LN : Y a-t-il un type de problème particulièrement courant à Hearst ?

SG : Oui, le burnout. Il y a énormément de gens qui brulent la chandelle par les deux bouts et qui sont vraiment fatigués. Dans tous les domaines, tant au privé qu’au public, il y a de plus en plus de choses à faire, et la compagnie n’a pas forcément les moyens ou les ressources pour avoir plus de personnel. Les employés se ramassent avec de plus en plus de responsabilités, il y a aussi beaucoup de roulement parmi la ressource humaine, donc moins d’employés qui ont de l’expérience, la technologie qui embarque… Il faut constamment s’adapter à ces choses et ça devient très, très épuisant. Il y a donc beaucoup d’épuisement professionnel et je le vois dans ma pratique ici. C’est un thème qui revient souvent, mais c’est pas juste le travail. On combine avec des enfants qui font trois activités différentes, donc on se promène partout, avec cette espèce d’addiction à toujours faire. Les gens ont trois jours off, ils s’en vont à l’extérieur de la ville, au camping, et reviennent fatigués. On a le droit de ne rien faire, il faut ralentir la machine, prendre le temps de s’arrêter, de respirer. Il y a toujours assez d’heures dans la journée, il faut prendre le temps d’être dans le moment présent. Souvent, les gens sont toujours à planifier ce qui s’en vient. Oui, il faut le faire, mais une fois qu’on a fait notre liste, est-ce qu’on peut être dans le moment présent ?
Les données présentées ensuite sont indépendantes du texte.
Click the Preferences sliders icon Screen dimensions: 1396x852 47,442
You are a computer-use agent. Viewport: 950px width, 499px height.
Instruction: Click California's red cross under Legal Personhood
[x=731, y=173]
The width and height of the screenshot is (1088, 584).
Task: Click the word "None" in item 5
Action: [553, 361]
LN : Les gens sont réceptifs à ces notions, tant employés qu’employeurs ?

SG : Je dirais que oui, mais il y a des résistances et beaucoup de fatalisme : « c’est comme ça, ben c’est comme ça. » Surtout au niveau des employés, par exemple. Des fois ils ne se sentent pas écoutés, des fois c’est juste la réalité financière des choses. Des fois les gens sont épuisés parce qu’ils ont des standards de perfectionnisme incroyables, d’autres fois, c’est parce que le travail d’équipe n’est pas fait de façon optimale et chacun se ramasse avec une grosse charge. Ce sont toutes des choses à prendre en considération. Pour les employeurs, c’est voir comment je peux leur offrir des outils, pour que les gens sortent avec ce qu’ils ont besoin. J’aime qu’ils soient présents aussi pour qu’ils voient les deux côtés de la médaille, car personne n’est parfait, on a tous des choses à apprendre. En général, les commentaires, les évaluations sont positifs après les formations, car les gens repartent avec des outils concrets pour changer des choses en retournant au bureau. Si je devais résumer, je dirais qu’il s’agit de ramener le respect au travail pour un milieu de travail sain et productif.